TEXT PASSAGE:
──────────

# Competition Car Insurance - T's and C's "



## blitzer_bhoy (May 26, 2007)

Ive now got my R35!!!!  So went with competition Car Insurance as the car is Stage 4 Litchfields for all mods track days and euro cover 

What I noticed whilst reading the terms and conditions under exclusions was the following:

"Any Liability to others, or loss or damage to any car covered by this insurance when the car is being driven in an unsafe, unroadworthy or damaged condition or does not have a valid MOT when needed"

Ive requested clarification on the "Unsafe" context mentioned its either referring to the car being mechanically unsafe to be driven or its being driven unsafe? I may be misinterpreting but it concerns me that could be very subjective in the event of a claim e.g. "you were driving unsafe so we aint paying"

Ive asked for clarification regardless...


----------



## EAndy (Dec 13, 2011)

Good point, I think it's definitely in regards to the car because of the unroadworthy or damage condition in same sentence but worth clarification.


----------



## jonnypolish (Sep 25, 2012)

Sounds like a definite get out clause for the insurance company...


----------



## Adamantium (Jun 24, 2002)

Is the driver being unsafe so different from refusing insurance if the driver is drunk or under the influence of drugs?

I think a degree of common sense is what's required. Would you expect a car manufacturer to honour an engine warranty if the owner removed the oil and the sump and ran it til it died? 

I think it's a way of saying, don't intentionally drive in a very stupid way or we won't cover you.


----------



## blitzer_bhoy (May 26, 2007)

Adamantium i'm not refuting that, my point is that it can be subjective in certain circumstances ( of course driving down the wrong side of the road is pretty clear), I may have interpreted the sentence incorrectly.

──────────

RECORD SET:
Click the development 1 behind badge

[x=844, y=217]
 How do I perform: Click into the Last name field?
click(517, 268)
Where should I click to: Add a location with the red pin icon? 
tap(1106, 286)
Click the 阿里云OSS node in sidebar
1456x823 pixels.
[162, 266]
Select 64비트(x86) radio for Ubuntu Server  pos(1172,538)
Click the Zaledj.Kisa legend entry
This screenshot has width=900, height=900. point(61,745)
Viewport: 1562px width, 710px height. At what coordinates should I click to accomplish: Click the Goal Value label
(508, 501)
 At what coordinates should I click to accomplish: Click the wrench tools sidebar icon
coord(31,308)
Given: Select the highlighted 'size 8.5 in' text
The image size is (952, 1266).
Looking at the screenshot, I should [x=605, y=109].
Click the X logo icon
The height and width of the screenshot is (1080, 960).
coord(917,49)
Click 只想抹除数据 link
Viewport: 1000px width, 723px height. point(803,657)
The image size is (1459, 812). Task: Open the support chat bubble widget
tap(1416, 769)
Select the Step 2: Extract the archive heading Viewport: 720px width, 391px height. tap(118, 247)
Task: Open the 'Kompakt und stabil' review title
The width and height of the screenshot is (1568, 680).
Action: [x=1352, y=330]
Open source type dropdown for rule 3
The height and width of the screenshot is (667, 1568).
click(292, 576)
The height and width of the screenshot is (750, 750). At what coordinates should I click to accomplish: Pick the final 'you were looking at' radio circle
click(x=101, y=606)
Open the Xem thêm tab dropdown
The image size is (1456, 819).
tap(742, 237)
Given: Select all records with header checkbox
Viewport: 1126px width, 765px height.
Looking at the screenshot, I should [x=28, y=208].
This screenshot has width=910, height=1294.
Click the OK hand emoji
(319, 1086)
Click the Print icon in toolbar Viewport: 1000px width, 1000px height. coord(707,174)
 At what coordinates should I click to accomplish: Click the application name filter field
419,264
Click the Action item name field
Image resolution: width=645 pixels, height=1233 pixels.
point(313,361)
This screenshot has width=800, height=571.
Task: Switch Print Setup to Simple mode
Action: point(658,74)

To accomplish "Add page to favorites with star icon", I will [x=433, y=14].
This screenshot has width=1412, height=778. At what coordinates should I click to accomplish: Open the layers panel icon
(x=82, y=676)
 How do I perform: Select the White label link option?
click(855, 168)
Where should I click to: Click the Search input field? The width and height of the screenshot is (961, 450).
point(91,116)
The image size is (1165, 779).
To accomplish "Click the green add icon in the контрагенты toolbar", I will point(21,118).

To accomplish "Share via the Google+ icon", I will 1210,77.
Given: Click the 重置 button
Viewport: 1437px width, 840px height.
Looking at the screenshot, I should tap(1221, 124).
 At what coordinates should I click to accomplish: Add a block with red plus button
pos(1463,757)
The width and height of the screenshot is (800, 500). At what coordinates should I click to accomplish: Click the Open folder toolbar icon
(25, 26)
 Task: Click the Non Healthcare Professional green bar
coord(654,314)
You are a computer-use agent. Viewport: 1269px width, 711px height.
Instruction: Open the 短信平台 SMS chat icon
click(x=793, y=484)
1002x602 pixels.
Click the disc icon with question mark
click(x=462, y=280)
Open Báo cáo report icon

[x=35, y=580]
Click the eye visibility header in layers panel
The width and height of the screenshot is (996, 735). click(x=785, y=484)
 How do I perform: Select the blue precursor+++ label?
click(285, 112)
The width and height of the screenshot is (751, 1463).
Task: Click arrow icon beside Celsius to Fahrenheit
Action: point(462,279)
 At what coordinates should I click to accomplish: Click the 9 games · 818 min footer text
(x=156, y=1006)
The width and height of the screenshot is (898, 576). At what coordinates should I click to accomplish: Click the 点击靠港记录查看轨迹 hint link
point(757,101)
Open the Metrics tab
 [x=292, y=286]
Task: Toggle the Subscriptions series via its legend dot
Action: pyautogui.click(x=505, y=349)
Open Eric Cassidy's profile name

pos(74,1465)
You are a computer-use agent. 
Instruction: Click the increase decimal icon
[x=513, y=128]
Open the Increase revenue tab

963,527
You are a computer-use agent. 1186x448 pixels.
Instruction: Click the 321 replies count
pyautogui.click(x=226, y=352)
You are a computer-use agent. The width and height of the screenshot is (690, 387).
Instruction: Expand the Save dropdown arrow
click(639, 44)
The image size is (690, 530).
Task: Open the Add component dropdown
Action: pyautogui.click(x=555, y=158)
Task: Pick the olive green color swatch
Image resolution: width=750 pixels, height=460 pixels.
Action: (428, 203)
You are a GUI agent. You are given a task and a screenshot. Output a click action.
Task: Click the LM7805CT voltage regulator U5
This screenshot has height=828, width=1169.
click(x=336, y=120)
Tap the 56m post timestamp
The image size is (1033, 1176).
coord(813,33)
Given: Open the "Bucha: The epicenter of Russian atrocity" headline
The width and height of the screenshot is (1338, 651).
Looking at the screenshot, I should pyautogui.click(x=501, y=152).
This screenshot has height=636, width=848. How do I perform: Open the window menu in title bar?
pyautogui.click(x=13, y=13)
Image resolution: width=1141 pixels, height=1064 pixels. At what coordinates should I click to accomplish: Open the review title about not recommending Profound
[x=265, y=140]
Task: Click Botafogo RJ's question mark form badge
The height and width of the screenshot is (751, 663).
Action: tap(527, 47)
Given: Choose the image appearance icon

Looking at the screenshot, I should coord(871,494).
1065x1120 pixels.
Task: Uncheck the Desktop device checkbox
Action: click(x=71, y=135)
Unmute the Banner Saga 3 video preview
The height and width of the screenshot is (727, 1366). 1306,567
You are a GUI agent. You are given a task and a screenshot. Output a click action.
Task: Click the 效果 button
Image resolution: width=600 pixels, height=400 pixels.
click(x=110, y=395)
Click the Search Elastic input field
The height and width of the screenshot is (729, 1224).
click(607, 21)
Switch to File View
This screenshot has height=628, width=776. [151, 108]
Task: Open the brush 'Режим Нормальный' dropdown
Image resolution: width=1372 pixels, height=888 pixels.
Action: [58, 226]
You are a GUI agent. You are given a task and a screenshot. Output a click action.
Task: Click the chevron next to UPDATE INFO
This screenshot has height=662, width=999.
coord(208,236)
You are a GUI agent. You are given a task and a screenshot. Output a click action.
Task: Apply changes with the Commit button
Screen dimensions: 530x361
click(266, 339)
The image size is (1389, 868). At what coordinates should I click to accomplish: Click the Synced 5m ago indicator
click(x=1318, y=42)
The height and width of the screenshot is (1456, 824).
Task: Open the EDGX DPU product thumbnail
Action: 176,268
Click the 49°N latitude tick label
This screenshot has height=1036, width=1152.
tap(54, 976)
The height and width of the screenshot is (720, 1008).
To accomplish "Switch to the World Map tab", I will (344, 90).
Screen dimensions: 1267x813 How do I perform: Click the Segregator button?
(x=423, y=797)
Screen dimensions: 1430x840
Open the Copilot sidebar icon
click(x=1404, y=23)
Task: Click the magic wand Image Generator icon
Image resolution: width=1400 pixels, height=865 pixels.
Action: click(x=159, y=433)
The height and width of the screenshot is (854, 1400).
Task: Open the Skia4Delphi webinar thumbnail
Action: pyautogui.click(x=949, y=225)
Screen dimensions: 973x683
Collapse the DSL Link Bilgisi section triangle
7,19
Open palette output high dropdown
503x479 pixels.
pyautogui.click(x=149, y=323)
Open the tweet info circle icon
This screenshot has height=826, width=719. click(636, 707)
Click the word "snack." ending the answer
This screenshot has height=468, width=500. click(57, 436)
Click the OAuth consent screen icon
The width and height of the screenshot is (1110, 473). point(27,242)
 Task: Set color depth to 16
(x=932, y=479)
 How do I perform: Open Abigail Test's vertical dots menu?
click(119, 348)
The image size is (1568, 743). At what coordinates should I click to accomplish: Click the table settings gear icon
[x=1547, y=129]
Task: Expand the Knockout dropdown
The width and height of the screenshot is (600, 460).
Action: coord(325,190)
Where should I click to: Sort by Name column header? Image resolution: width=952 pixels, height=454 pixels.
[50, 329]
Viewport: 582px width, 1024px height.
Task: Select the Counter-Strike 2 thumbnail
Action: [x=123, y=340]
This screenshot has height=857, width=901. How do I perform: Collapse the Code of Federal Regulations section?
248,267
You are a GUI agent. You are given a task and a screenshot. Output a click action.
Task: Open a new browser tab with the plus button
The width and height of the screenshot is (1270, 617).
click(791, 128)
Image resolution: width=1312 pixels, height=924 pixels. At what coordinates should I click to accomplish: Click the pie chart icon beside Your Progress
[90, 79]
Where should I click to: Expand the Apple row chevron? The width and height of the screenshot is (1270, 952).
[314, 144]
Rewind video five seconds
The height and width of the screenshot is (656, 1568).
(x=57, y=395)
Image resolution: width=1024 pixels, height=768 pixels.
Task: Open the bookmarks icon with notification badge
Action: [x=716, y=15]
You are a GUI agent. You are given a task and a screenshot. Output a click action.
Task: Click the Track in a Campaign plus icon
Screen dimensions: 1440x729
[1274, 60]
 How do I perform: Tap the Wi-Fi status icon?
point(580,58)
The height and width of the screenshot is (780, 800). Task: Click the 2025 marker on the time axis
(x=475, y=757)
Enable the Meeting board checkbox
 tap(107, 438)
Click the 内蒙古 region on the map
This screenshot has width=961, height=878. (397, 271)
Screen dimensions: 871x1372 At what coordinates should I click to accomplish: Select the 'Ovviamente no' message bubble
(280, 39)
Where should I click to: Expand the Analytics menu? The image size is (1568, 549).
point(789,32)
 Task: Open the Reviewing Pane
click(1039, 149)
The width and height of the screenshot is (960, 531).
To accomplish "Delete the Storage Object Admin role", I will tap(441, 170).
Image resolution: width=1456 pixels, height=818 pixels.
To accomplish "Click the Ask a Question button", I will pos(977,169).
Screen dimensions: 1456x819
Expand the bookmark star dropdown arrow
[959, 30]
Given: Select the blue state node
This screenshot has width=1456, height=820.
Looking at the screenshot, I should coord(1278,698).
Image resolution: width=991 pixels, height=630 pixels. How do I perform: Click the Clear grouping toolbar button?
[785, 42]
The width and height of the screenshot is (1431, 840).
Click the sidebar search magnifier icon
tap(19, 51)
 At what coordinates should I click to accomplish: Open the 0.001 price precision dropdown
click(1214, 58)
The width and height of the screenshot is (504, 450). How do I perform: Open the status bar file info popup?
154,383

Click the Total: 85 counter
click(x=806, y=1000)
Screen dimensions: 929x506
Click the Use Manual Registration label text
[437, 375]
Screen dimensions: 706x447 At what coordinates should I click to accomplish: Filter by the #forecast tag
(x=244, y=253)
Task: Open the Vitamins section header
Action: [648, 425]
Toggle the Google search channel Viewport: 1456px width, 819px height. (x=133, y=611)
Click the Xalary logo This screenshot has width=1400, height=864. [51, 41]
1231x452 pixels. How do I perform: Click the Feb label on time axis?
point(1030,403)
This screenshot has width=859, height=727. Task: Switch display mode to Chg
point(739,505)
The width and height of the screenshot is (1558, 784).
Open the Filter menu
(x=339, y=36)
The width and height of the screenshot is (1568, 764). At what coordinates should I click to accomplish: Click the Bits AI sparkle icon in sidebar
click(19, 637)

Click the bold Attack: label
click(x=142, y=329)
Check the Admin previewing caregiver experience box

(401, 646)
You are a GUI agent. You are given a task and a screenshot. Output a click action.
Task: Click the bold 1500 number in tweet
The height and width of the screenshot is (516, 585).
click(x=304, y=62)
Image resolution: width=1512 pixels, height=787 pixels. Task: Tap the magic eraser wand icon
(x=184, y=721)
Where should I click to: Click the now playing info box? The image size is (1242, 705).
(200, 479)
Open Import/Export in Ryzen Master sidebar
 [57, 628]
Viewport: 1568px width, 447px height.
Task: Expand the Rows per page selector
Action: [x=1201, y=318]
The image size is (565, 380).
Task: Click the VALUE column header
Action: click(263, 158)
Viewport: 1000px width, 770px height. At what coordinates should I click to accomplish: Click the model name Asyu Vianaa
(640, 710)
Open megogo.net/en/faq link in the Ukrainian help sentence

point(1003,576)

──────────

WHAT IS BEING ASKED: Copy out the stretch of the insurance thread from "Good point, I" through "the insurance company...", switching "insurance company" to "insurer". Work from the forum thread on competition car insurance alone and set the data aside.

ANSWER:
Good point, I think it's definitely in regards to the car because of the unroadworthy or damage condition in same sentence but worth clarification.


----------



## jonnypolish (Sep 25, 2012)

Sounds like a definite get out clause for the insurer...